Euro at mercy of rate hikes

Published on 26.03.2024 10:13

The Euro continues to move higher as we enter today’s European trading session, remaining above the 1.08 mark, building on yesterday’s gains after as traders continue to position themselves for potential rate cuts from the US Federal reserve and European central bank.

Despite the optimistic outlook about the US economic growth, market participants remain hesitant in taking long positions in the greenback as uncertainty remains in the timing of the first interest rate cut by the Fed.  The US central bank said last week that it remains on track to cut interest rates by 75 bps this year. That said, several Fed officials expressed concern about sticky inflation and stronger-than-expected US macro data. This, in turn, holds back traders from placing fresh USD directional bets and leads to the EUR/USD pair's subdued/range-bound price action.

The shared currency, on the other hand, is undermined by bets for a June rate cut by the European Central Bank (ECB). In fact, Bank of Italy Governor Fabio Panetta said on Monday that the ECB is moving towards an interest rate cut as inflation is falling rapidly and approaching the 2% target. Separately, ECB chief economist Philip Lane noted that the central bank can consider reversing interest rates once it becomes more confident that wage growth is slowing and inflation is heading back to the 2% target as projected. This further contributes to capping the upside for the EUR/USD pair.

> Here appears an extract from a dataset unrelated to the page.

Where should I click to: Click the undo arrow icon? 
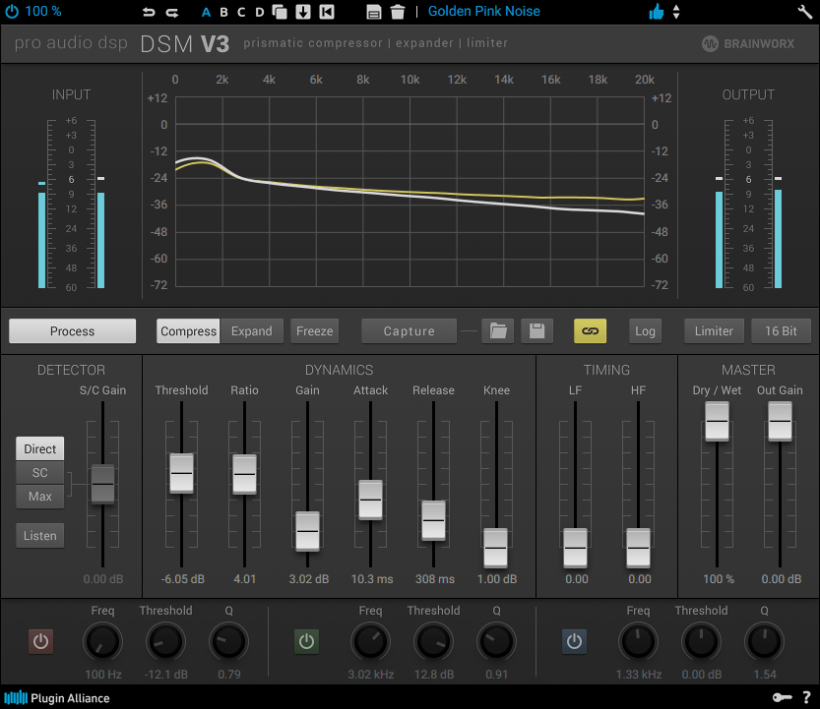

Looking further ahead today, the main drivers of the EUR/USD currency pair will be the release of the Durable Goods Orders, the Conference Board's Consumer Confidence Index and the Richmond Manufacturing Index  during the North American session. This, along with the US bond yield and the broader risk sentiment, will drive demand for the safe-haven buck and provide some impetus to the EUR/USD pair. The market focus, however, will remain glued to the release of the US Personal Consumption and Expenditure (PCE) Price Index – the Fed's preferred inflation gauge on Friday.